Generative Neurosymbolic Machines

Published 23 Oct 2020 in cs.LG | (2010.12152v2)

Abstract: Reconciling symbolic and distributed representations is a crucial challenge that can potentially resolve the limitations of current deep learning. Remarkable advances in this direction have been achieved recently via generative object-centric representation models. While learning a recognition model that infers object-centric symbolic representations like bounding boxes from raw images in an unsupervised way, no such model can provide another important ability of a generative model, i.e., generating (sampling) according to the structure of learned world density. In this paper, we propose Generative Neurosymbolic Machines, a generative model that combines the benefits of distributed and symbolic representations to support both structured representations of symbolic components and density-based generation. These two crucial properties are achieved by a two-layer latent hierarchy with the global distributed latent for flexible density modeling and the structured symbolic latent map. To increase the model flexibility in this hierarchical structure, we also propose the StructDRAW prior. In experiments, we show that the proposed model significantly outperforms the previous structured representation models as well as the state-of-the-art non-structured generative models in terms of both structure accuracy and image generation quality. Our code, datasets, and trained models are available at https://github.com/JindongJiang/GNM

Abstract PDF Upgrade to Chat

Citations (67)

View on Semantic Scholar

Summary

The paper introduces a framework that combines global distributed and structured symbolic latent representations to model complex scenes.
It employs a dual-layer hierarchy with the StructDRAW prior for autoregressive feature-level generation and improved interpretability.
Experiments on MNIST-4, MNIST-10, and Arrow room datasets demonstrate enhanced scene structure accuracy and competitive log-likelihoods.

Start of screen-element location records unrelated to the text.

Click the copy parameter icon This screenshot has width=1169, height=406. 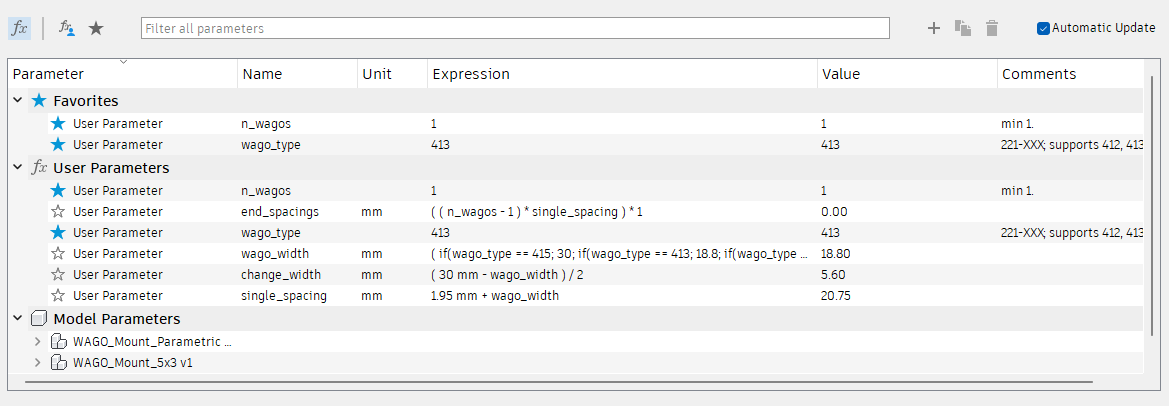point(963,28)
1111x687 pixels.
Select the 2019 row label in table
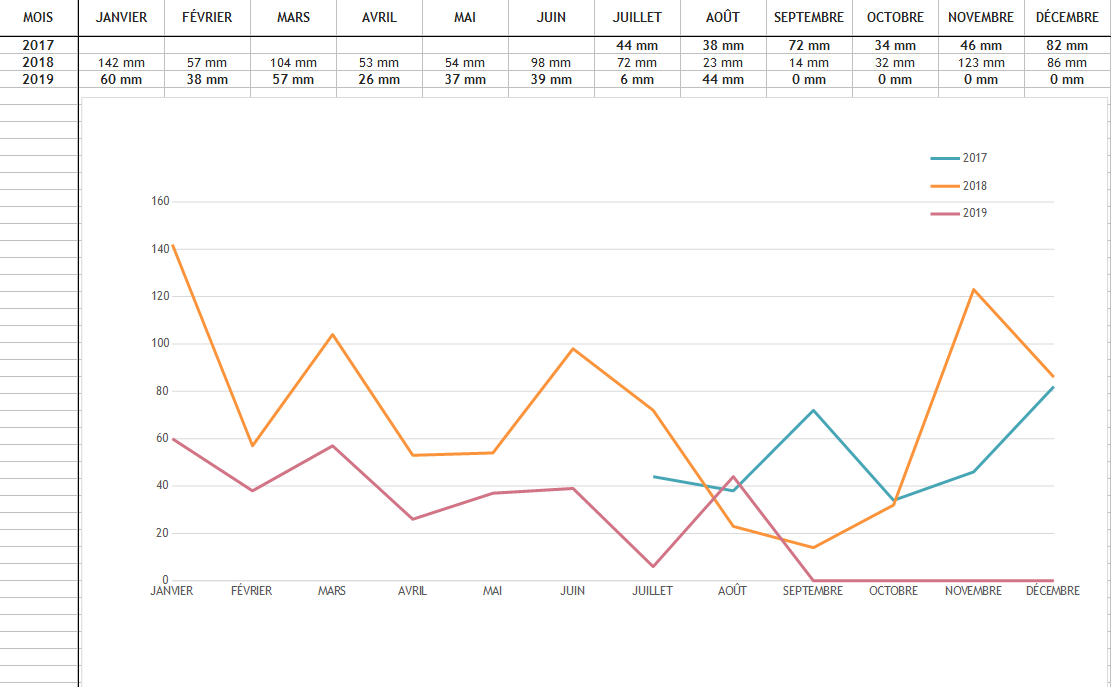pos(38,79)
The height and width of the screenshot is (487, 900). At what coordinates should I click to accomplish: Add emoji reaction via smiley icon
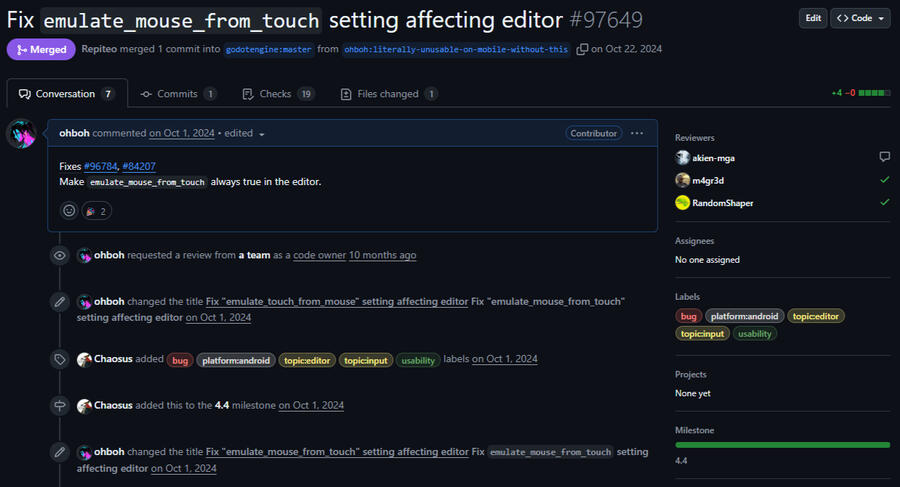click(69, 211)
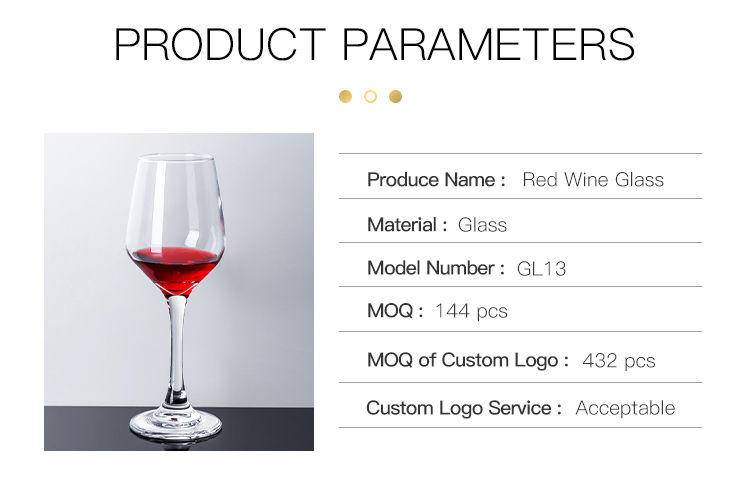This screenshot has width=750, height=482.
Task: Select the MOQ label
Action: 395,311
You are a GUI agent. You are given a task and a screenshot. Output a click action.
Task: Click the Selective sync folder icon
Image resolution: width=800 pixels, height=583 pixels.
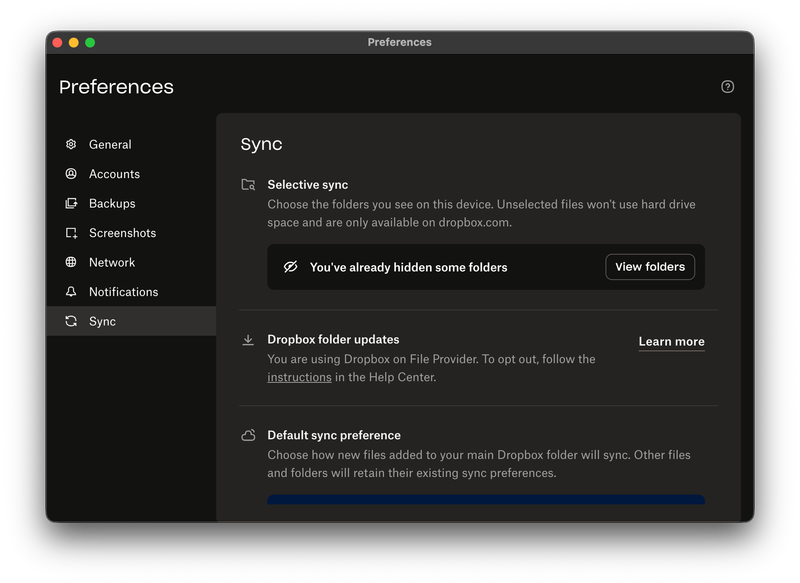pyautogui.click(x=248, y=185)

Generative Neurosymbolic Machines

Introduction

The paper, "Generative Neurosymbolic Machines" (2010.12152), explores the reconciliation of symbolic and distributed representations within deep learning, addressing limitations in capturing complex and structured observations. The Generative Neurosymbolic Machines (GNM) are proposed to leverage both distributed and symbolic representations, supporting structured recognition and density-based generation. The architecture combines a two-layer latent hierarchy: a global distributed latent representation and a structured symbolic latent map, enhanced by the StructDRAW prior.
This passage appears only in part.